■ Activity A
Reproduce the passage on survival of the friendliest from "And so does" to "it—didn’t believe him.".
■ Activity B
In the passage on survival of the friendliest, why did dogs survive?

Hare and Woods call this “survival of the friendliest.”  In the wild, aggressiveness may be advantageous for survival in the short run, but in a world dominated by humans, aggressiveness doesn’t make an animal more fit to survive, but less.  Friendliness, the ability to be a part of and contribute to a peaceful society, is the greatest advantage.
This is not what we are told or taught.  When we think of survival of the fittest, we think this means that the biggest, strongest, meanest and most likely to win a fight is the one who has the survival advantage.  Top dog wins in a dog-eat-dog world, but in fact dog-eat-dog is a lie.  Dogs survived not because they fought each other but because they form community with each other—and with humans.  Peaceful community.
We think that turn-the-other-cheek is unrealistic in the real world, that it only works in a perfect world, that it is only possible in the future Kingdom of God, but in the meantime, in the face of evil, you have to be willing to fight, to kill, to be aggressive.  Sure, non-violence sometimes works as a strategy for change, but in the face of a Hitler, Stalin, or Al-Qaeda, you gotta gun up!  But nature teaches us different.  Predators struggle to survive.  Those that learn to live peacefully with each other and with humans thrive.  Yes, nature teaches us different.
And so does Jesus.  Understand, we are the supreme predator; we need to be domesticated, and that is what Jesus came to teach us.  Aggressiveness doesn’t lead to survival—it will in fact lead to extinction.  So he tells us to turn the other cheek, go the extra mile, pray for our enemies, make peace with them, have supper with them.  And he didn’t tell us to do this only when the Kingdom of God finally arrives in full.  He said these things to people surrounded by Roman soldiers, people who wanted God’s blessing to go to raise an army, go to war, and kill the Romans.  It was into this hostile setting that Jesus said these things. 
If it sounds unrealistic now, it really sounded unrealistic then.  It wasn’t that Jesus’ fellow Israelites, including his disciples, didn’t understand what he was telling him—they just didn’t want to do it.  They didn’t believe it—didn’t believe him. 
And we still don’t.  We understand what he is saying, we just won’t listen. 
So maybe we’ll listen to our dogs.  They get what Jesus is saying.  Will we?

■ Extracted material

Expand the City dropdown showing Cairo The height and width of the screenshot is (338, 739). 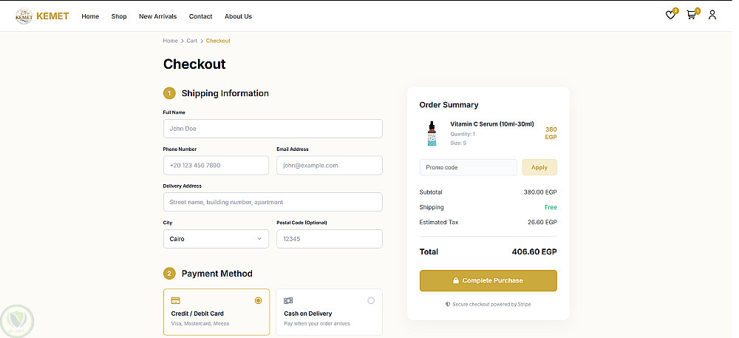click(216, 239)
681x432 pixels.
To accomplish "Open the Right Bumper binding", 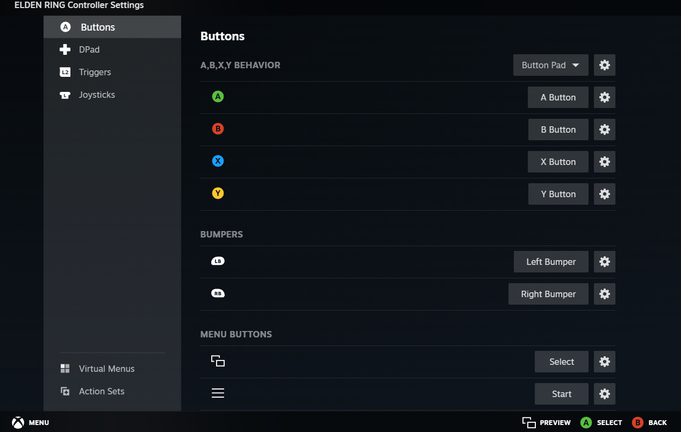I will click(x=548, y=294).
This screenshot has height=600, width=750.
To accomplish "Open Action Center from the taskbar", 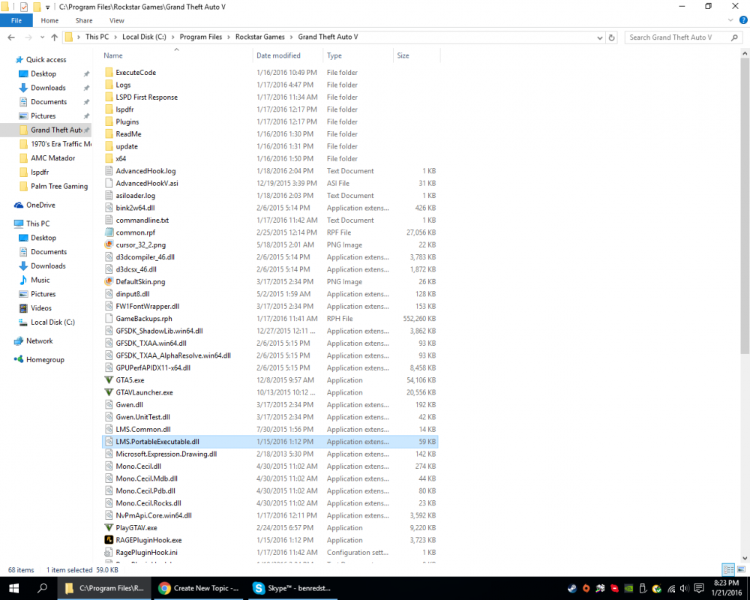I will point(698,587).
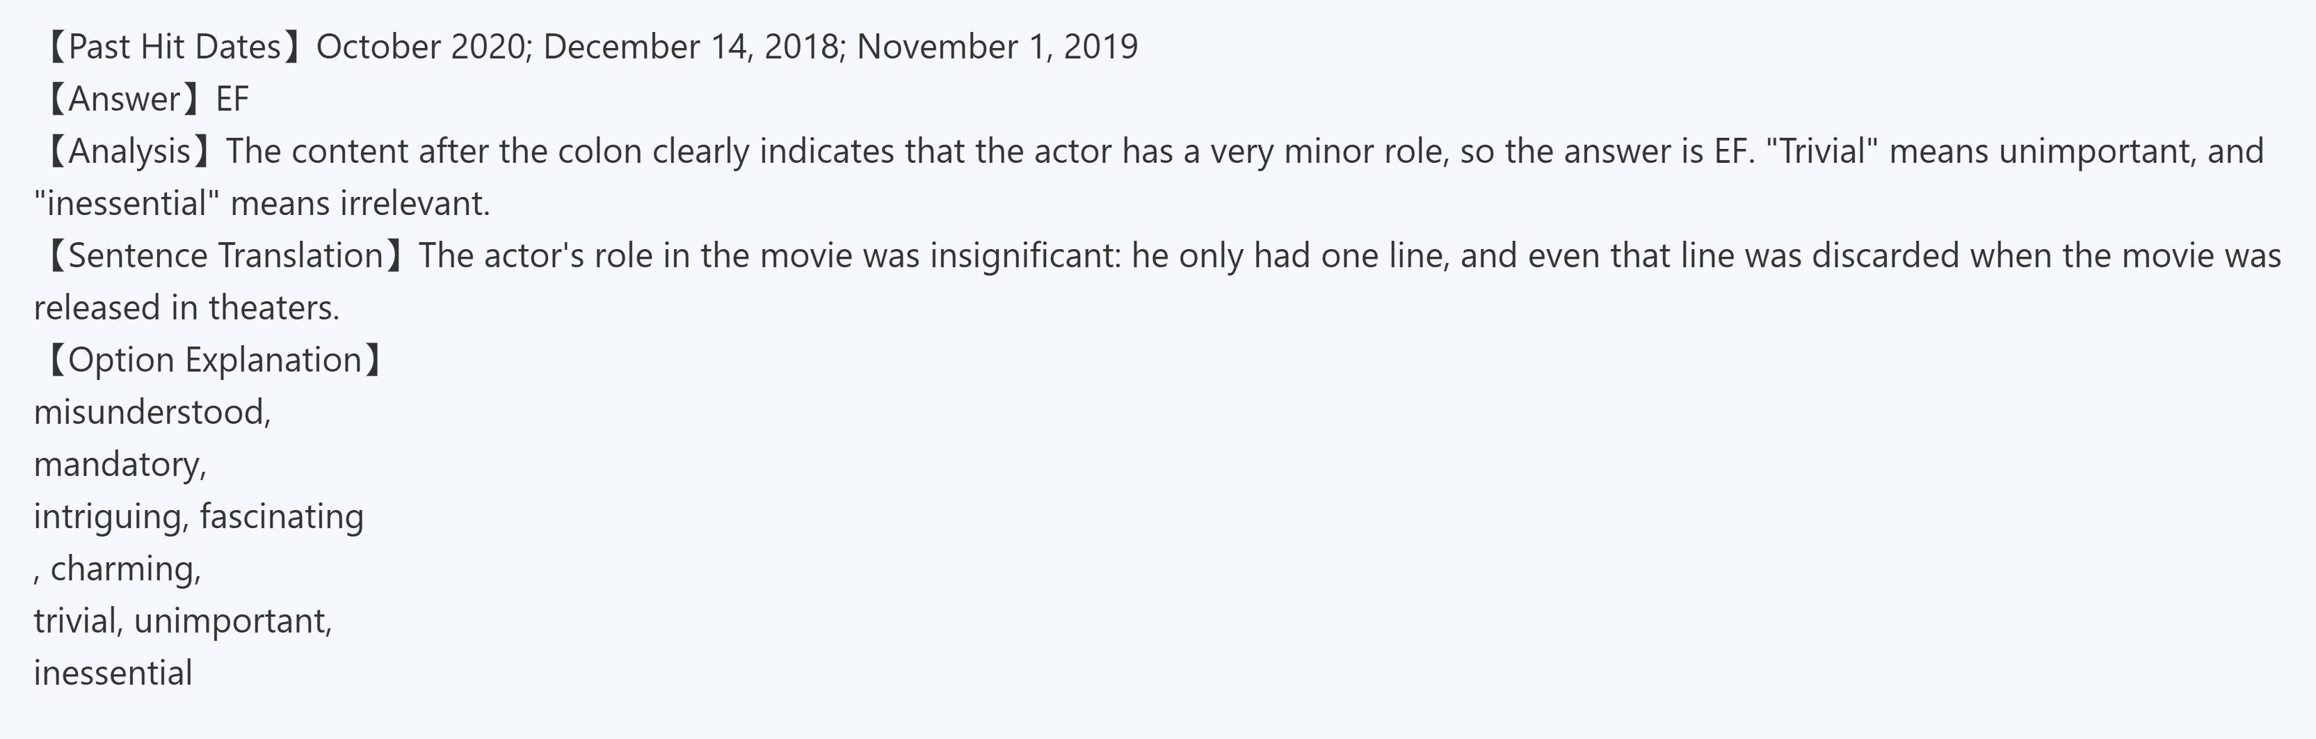This screenshot has width=2316, height=739.
Task: Click 'released in theaters.' text
Action: point(186,308)
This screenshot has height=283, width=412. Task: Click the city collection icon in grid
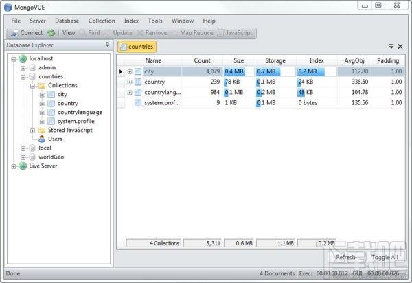pyautogui.click(x=138, y=71)
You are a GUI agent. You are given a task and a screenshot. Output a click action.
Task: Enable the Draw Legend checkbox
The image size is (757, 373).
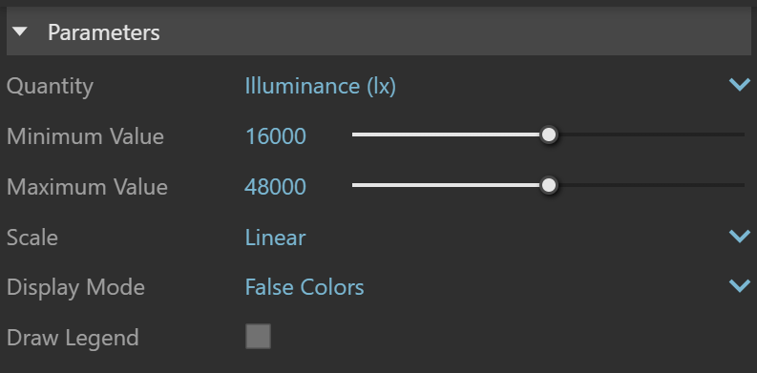click(259, 337)
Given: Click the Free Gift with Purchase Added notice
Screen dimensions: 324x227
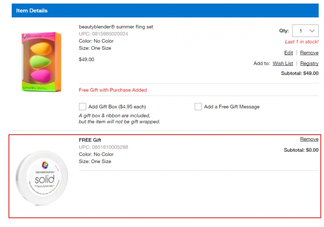Looking at the screenshot, I should pos(113,90).
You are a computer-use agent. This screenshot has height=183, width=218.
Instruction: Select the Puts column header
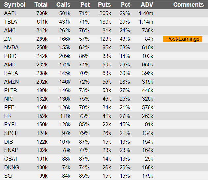coord(104,5)
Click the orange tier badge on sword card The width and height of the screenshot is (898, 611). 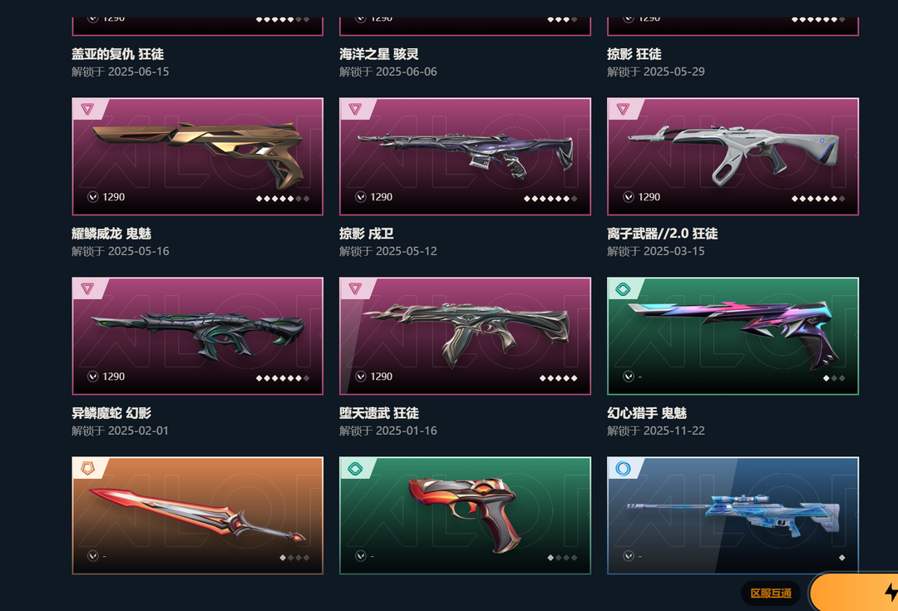87,468
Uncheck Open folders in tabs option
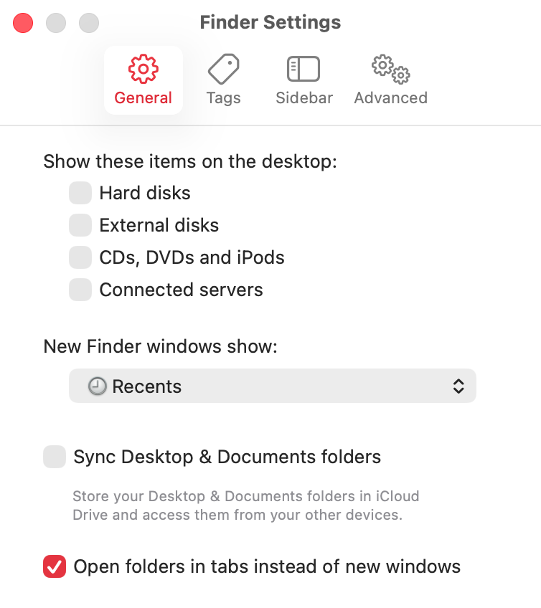 pyautogui.click(x=55, y=566)
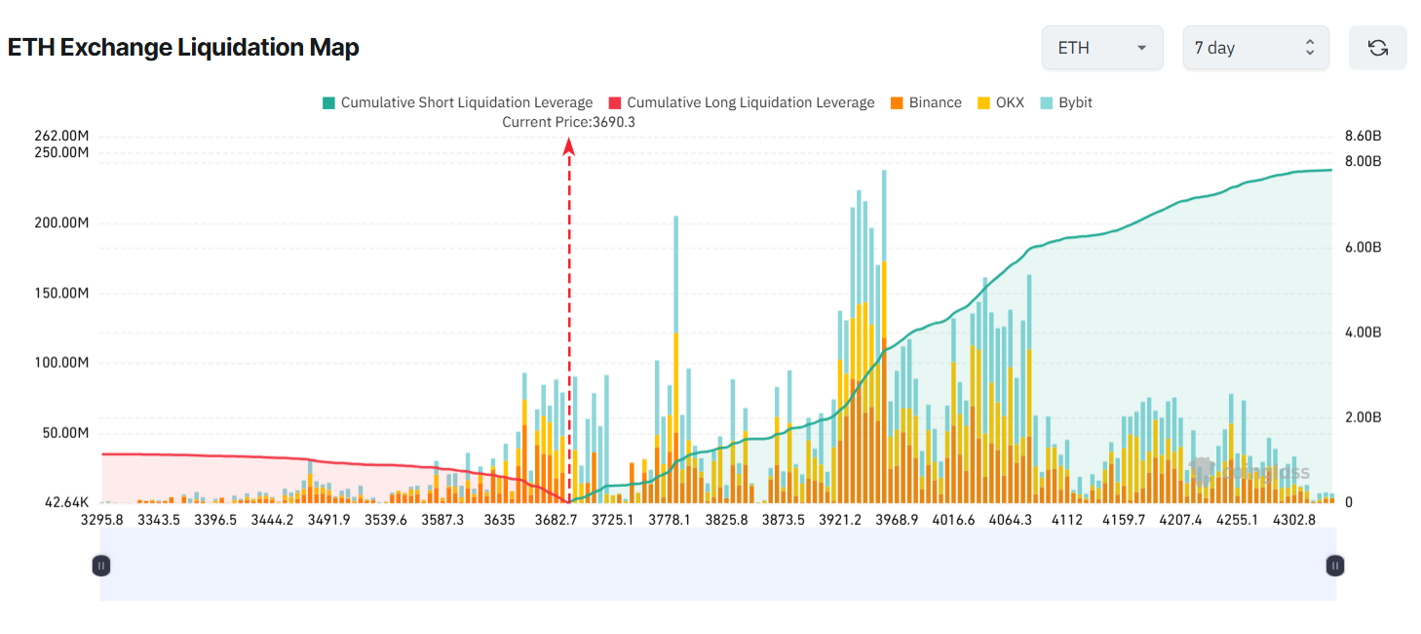1421x634 pixels.
Task: Open the ETH coin selector dropdown
Action: coord(1102,47)
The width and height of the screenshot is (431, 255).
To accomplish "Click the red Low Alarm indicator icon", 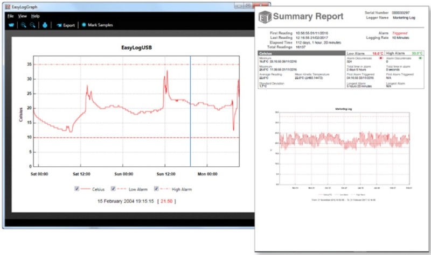I will pos(379,58).
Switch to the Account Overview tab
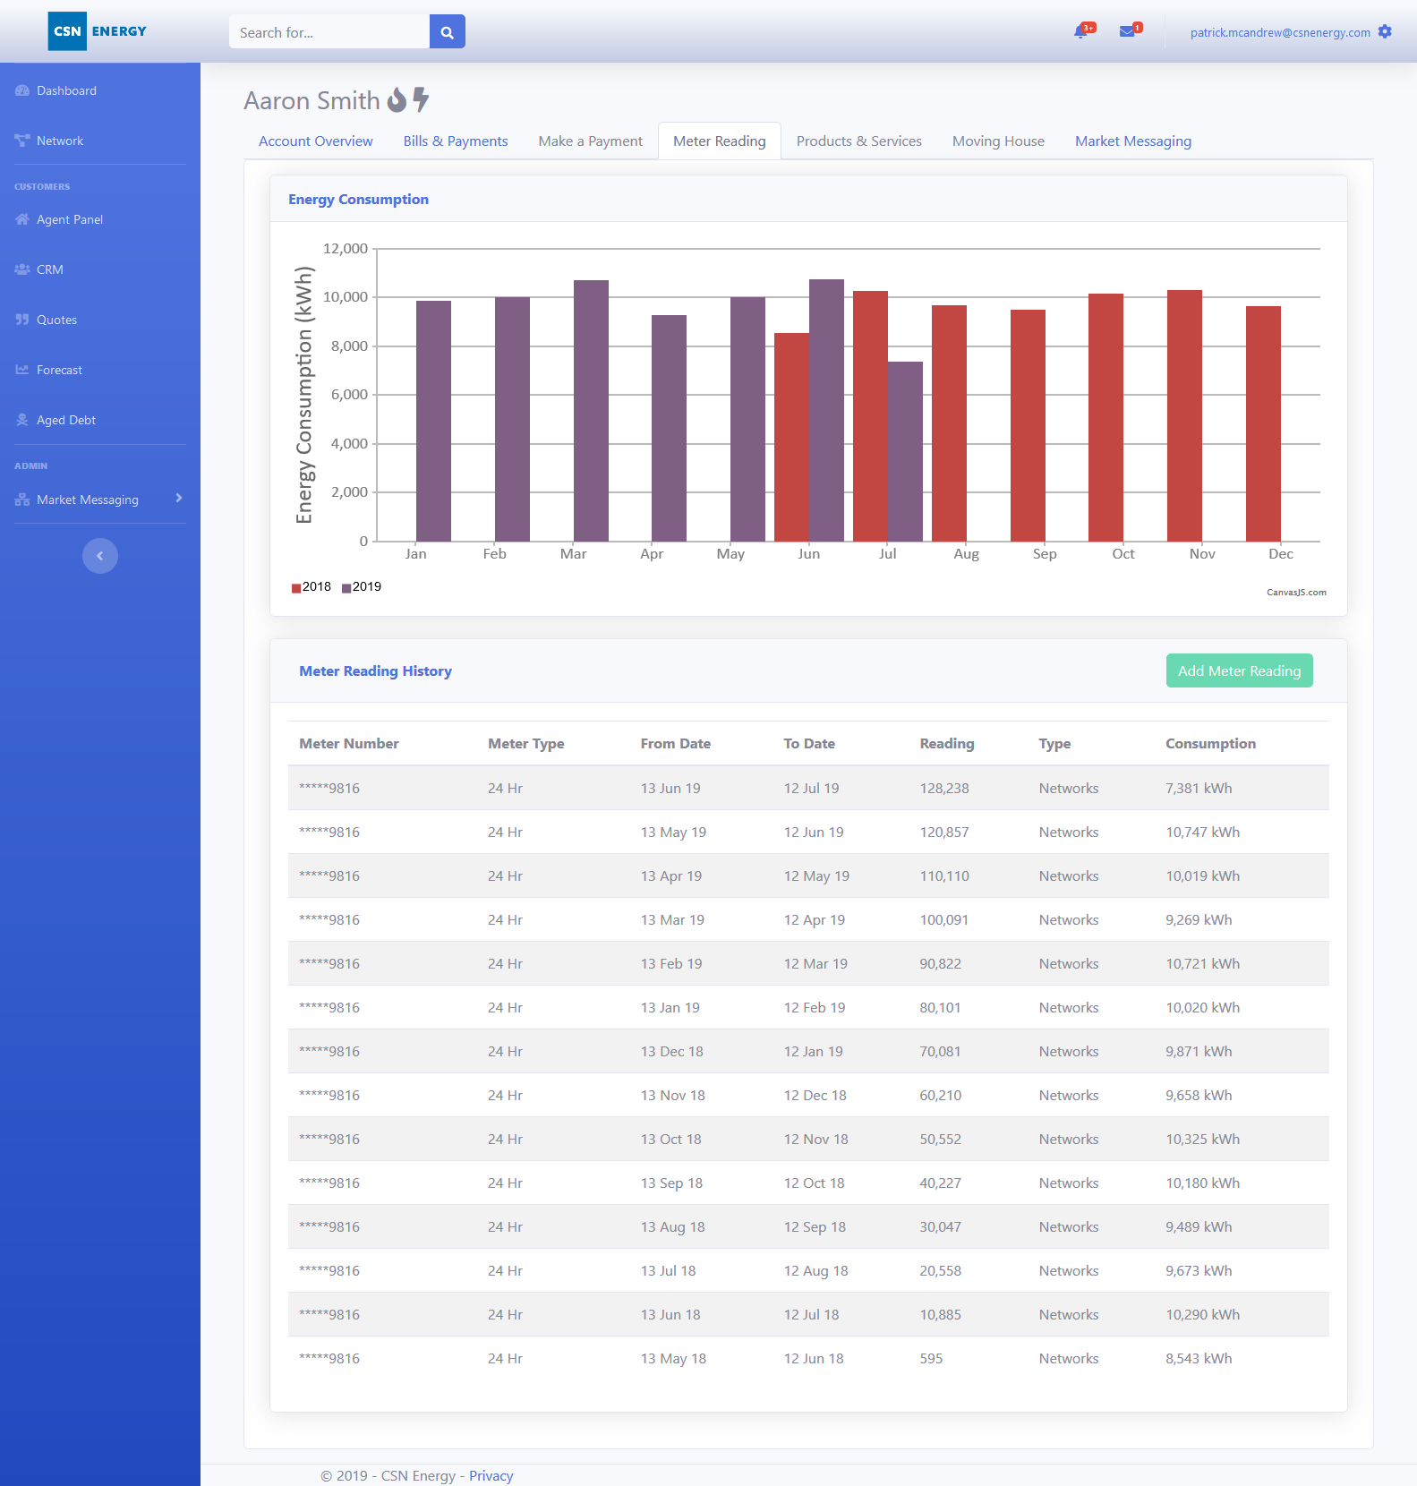Screen dimensions: 1417x1486 click(315, 141)
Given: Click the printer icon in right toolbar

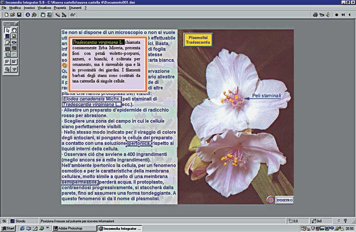Looking at the screenshot, I should tap(316, 15).
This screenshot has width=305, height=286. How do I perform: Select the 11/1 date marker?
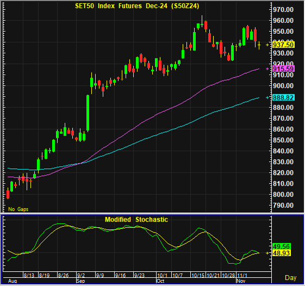pos(242,275)
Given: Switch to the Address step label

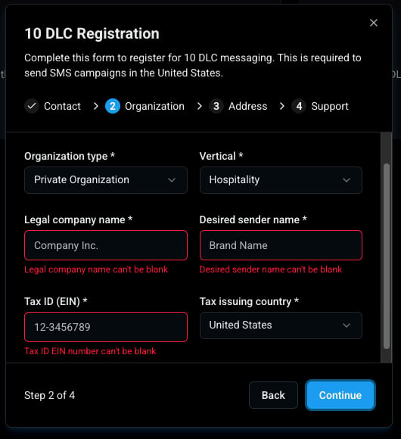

■ Expected output A
And so does Jesus.  Understand, we are the supreme predator; we need to be domesticated, and that is what Jesus came to teach us.  Aggressiveness doesn’t lead to survival—it will in fact lead to extinction.  So he tells us to turn the other cheek, go the extra mile, pray for our enemies, make peace with them, have supper with them.  And he didn’t tell us to do this only when the Kingdom of God finally arrives in full.  He said these things to people surrounded by Roman soldiers, people who wanted God’s blessing to go to raise an army, go to war, and kill the Romans.  It was into this hostile setting that Jesus said these things. 
If it sounds unrealistic now, it really sounded unrealistic then.  It wasn’t that Jesus’ fellow Israelites, including his disciples, didn’t understand what he was telling him—they just didn’t want to do it.  They didn’t believe it—didn’t believe him.

■ Expected output B
They formed community with each other and with humans, not because they fought each other.